:: Brief ::
Give back the records in their entirety, exactly.

:: Source data ::
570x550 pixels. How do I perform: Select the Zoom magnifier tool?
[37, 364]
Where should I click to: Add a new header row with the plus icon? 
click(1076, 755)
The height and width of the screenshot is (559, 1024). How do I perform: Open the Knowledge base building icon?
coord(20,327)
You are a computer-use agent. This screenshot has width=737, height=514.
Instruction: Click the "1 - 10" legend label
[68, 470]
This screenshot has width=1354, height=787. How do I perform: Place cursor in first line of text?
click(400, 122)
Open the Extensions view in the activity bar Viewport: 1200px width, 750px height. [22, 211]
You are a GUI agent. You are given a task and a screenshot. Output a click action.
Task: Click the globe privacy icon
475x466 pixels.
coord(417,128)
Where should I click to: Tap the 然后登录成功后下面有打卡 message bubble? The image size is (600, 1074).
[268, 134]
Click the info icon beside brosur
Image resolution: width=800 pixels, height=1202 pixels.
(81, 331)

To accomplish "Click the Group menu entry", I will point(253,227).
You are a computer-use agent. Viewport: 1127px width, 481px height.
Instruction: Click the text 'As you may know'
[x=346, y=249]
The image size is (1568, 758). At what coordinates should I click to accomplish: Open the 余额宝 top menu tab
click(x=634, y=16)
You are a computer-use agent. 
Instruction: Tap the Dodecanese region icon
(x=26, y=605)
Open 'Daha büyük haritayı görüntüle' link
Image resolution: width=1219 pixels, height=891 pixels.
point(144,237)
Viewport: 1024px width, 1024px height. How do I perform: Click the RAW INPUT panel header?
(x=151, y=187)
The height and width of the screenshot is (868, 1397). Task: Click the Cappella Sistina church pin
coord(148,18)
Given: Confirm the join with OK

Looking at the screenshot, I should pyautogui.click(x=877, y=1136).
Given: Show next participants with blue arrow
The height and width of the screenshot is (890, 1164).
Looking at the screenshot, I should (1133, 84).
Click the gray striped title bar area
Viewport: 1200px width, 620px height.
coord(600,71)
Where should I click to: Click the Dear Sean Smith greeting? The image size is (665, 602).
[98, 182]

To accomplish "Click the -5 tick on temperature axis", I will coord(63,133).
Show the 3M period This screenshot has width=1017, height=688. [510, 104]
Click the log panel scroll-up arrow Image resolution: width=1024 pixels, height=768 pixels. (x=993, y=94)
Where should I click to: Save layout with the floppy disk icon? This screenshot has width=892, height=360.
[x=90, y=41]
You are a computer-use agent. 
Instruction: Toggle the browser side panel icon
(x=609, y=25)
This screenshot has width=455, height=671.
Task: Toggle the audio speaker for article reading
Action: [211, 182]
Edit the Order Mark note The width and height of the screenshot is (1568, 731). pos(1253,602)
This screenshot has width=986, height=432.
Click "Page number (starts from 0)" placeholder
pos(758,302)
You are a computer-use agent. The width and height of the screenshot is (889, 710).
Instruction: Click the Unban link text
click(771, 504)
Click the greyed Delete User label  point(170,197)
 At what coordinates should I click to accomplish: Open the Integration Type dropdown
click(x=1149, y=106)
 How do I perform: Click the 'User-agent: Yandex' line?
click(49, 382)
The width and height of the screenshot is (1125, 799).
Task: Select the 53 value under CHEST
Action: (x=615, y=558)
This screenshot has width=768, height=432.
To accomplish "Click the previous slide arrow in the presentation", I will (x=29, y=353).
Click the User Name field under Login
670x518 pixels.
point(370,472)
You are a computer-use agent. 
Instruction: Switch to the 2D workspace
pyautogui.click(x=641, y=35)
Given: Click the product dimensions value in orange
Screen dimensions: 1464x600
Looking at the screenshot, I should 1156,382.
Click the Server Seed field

:: Solution to this exercise ::
570x550 pixels. How do I perform: Select the Zoom magnifier tool?
[37, 364]
Where should I click to: Add a new header row with the plus icon? 
click(1076, 755)
The height and width of the screenshot is (559, 1024). How do I perform: Open the Knowledge base building icon?
coord(20,327)
You are a computer-use agent. This screenshot has width=737, height=514.
Instruction: Click the "1 - 10" legend label
[68, 470]
This screenshot has width=1354, height=787. How do I perform: Place cursor in first line of text?
click(400, 122)
Open the Extensions view in the activity bar Viewport: 1200px width, 750px height. [22, 211]
You are a GUI agent. You are given a task and a screenshot. Output a click action.
Task: Click the globe privacy icon
475x466 pixels.
coord(417,128)
Where should I click to: Tap the 然后登录成功后下面有打卡 message bubble? The image size is (600, 1074).
[268, 134]
Click the info icon beside brosur
Image resolution: width=800 pixels, height=1202 pixels.
(81, 331)

To accomplish "Click the Group menu entry", I will point(253,227).
You are a computer-use agent. Viewport: 1127px width, 481px height.
Instruction: Click the text 'As you may know'
[x=346, y=249]
The image size is (1568, 758). At what coordinates should I click to accomplish: Open the 余额宝 top menu tab
click(x=634, y=16)
You are a computer-use agent. 
Instruction: Tap the Dodecanese region icon
(x=26, y=605)
Open 'Daha büyük haritayı görüntüle' link
Image resolution: width=1219 pixels, height=891 pixels.
point(144,237)
Viewport: 1024px width, 1024px height. How do I perform: Click the RAW INPUT panel header?
(x=151, y=187)
The height and width of the screenshot is (868, 1397). Task: Click the Cappella Sistina church pin
coord(148,18)
Given: Confirm the join with OK

Looking at the screenshot, I should pyautogui.click(x=877, y=1136).
Given: Show next participants with blue arrow
The height and width of the screenshot is (890, 1164).
Looking at the screenshot, I should (1133, 84).
Click the gray striped title bar area
Viewport: 1200px width, 620px height.
coord(600,71)
Where should I click to: Click the Dear Sean Smith greeting? The image size is (665, 602).
[98, 182]

To accomplish "Click the -5 tick on temperature axis", I will coord(63,133).
Show the 3M period This screenshot has width=1017, height=688. [510, 104]
Click the log panel scroll-up arrow Image resolution: width=1024 pixels, height=768 pixels. (x=993, y=94)
Where should I click to: Save layout with the floppy disk icon? This screenshot has width=892, height=360.
[x=90, y=41]
You are a computer-use agent. 
Instruction: Toggle the browser side panel icon
(x=609, y=25)
This screenshot has width=455, height=671.
Task: Toggle the audio speaker for article reading
Action: [211, 182]
Edit the Order Mark note The width and height of the screenshot is (1568, 731). pos(1253,602)
This screenshot has width=986, height=432.
Click "Page number (starts from 0)" placeholder
pos(758,302)
You are a computer-use agent. The width and height of the screenshot is (889, 710).
Instruction: Click the Unban link text
click(771, 504)
Click the greyed Delete User label  point(170,197)
 At what coordinates should I click to accomplish: Open the Integration Type dropdown
click(x=1149, y=106)
 How do I perform: Click the 'User-agent: Yandex' line?
click(49, 382)
The width and height of the screenshot is (1125, 799).
Task: Select the 53 value under CHEST
Action: (x=615, y=558)
This screenshot has width=768, height=432.
To accomplish "Click the previous slide arrow in the presentation", I will (x=29, y=353).
Click the User Name field under Login
670x518 pixels.
point(370,472)
You are a computer-use agent. 
Instruction: Switch to the 2D workspace
pyautogui.click(x=641, y=35)
Given: Click the product dimensions value in orange
Screen dimensions: 1464x600
Looking at the screenshot, I should 1156,382.
Click the Server Seed field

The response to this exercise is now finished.